THE INPUT:
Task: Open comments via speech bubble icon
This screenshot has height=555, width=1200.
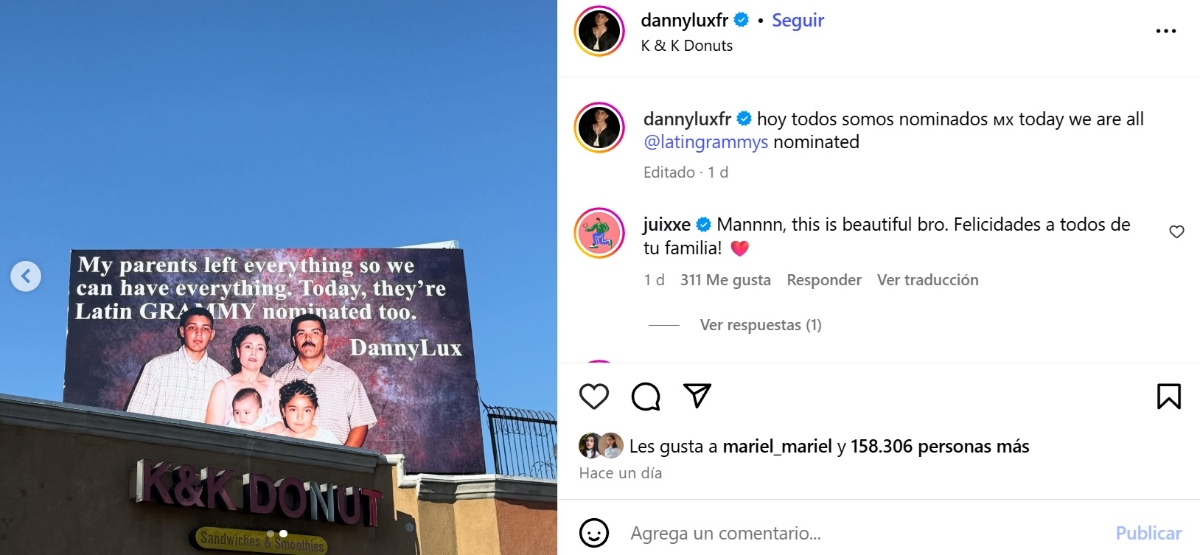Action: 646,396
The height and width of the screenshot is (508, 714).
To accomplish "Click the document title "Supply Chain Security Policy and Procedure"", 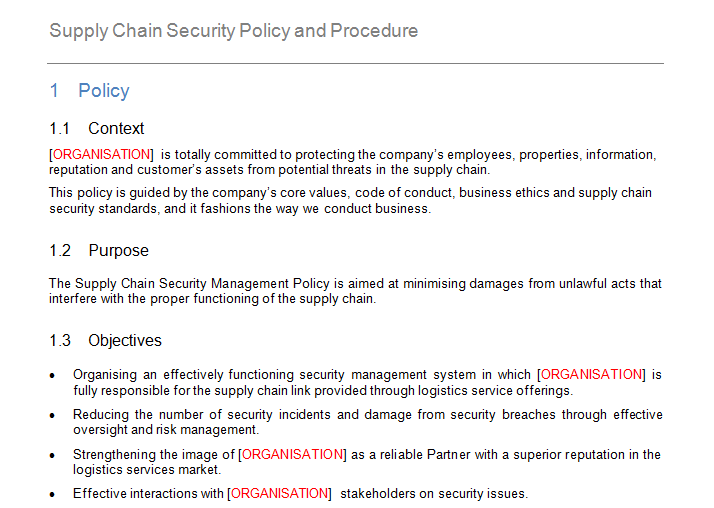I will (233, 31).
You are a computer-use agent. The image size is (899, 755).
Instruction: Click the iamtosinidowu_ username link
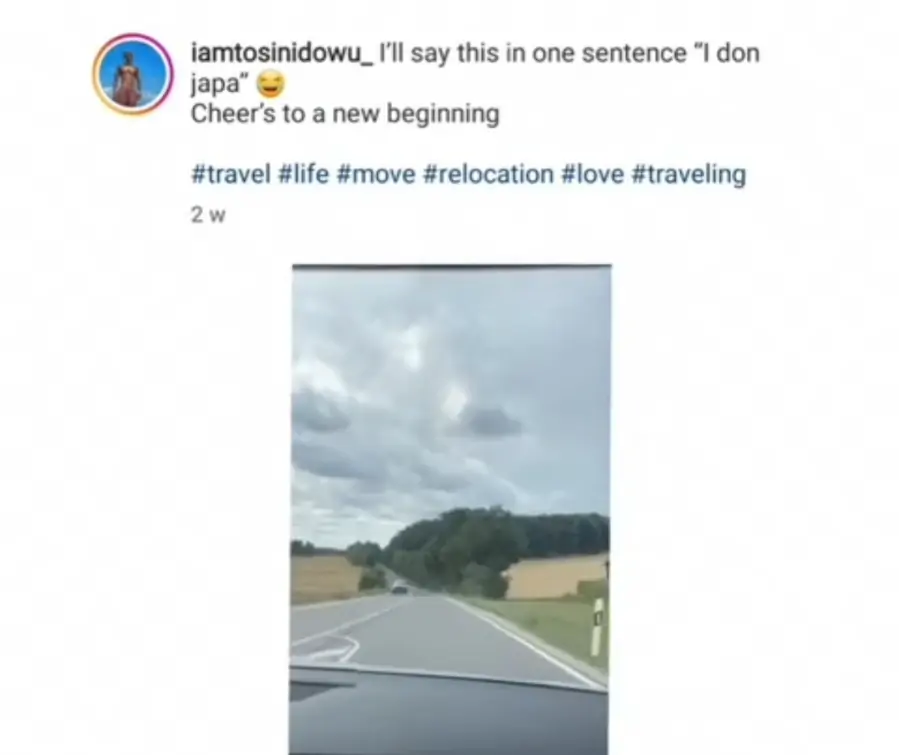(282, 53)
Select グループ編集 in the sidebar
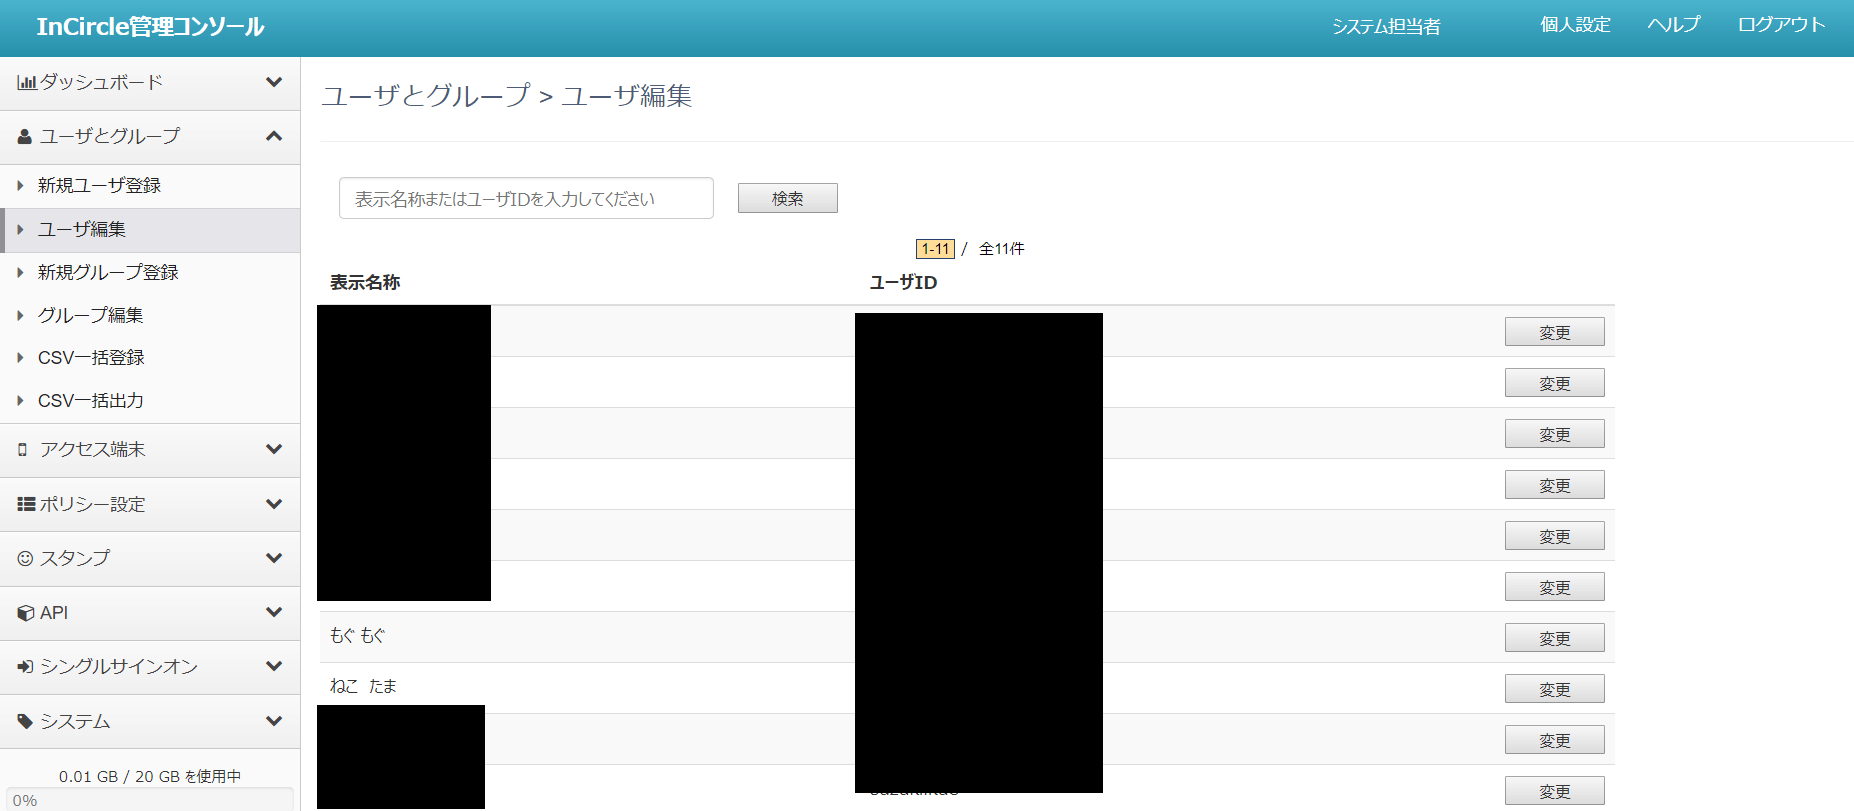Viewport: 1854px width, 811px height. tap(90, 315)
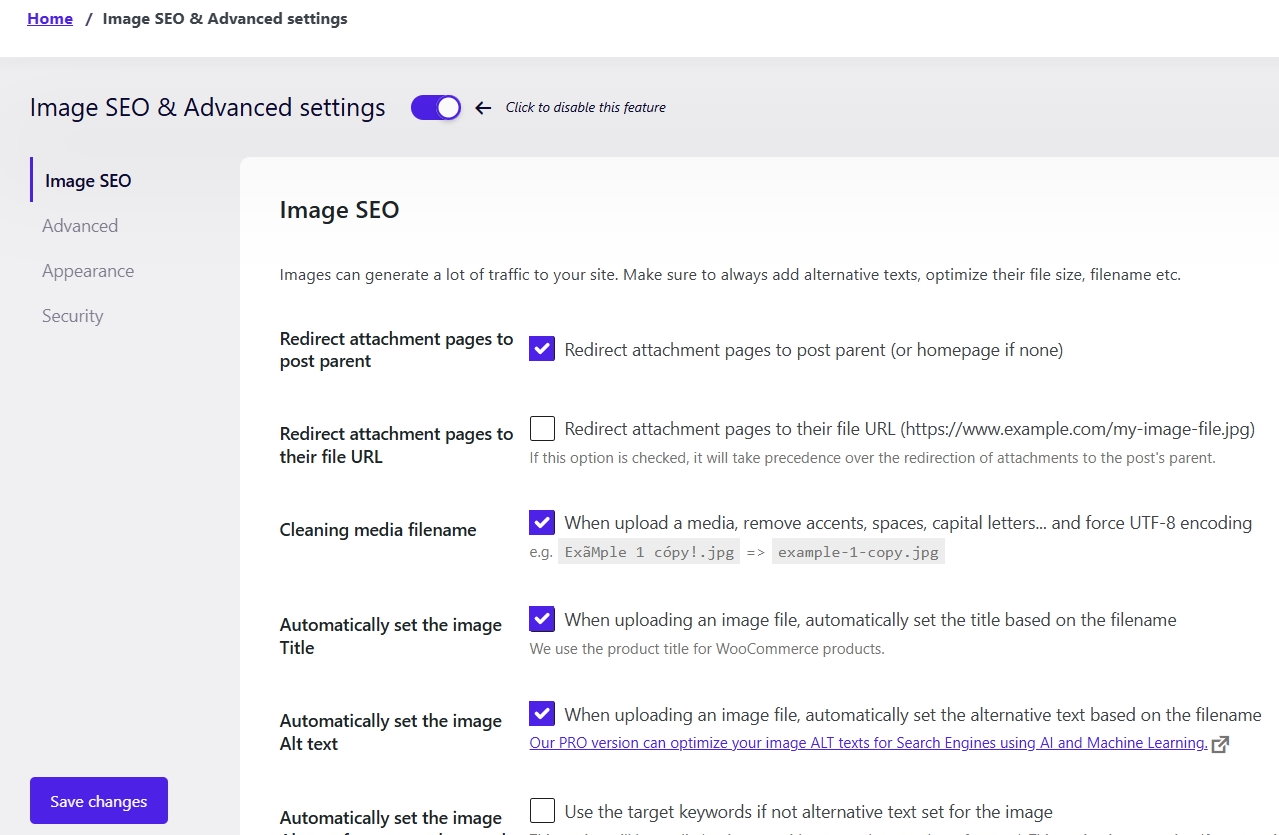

TASK PROMPT: Restrict the output to the lines from the one with "You are a computer-use" through the last line of the material above. Print them exactly, leaving out every picture.

TASK OUTPUT:
You are a computer-use agent. The image size is (899, 755).
Instruction: Click the iamtosinidowu_ username link
(282, 53)
Select グループ編集 in the sidebar
Viewport: 1854px width, 811px height. tap(90, 315)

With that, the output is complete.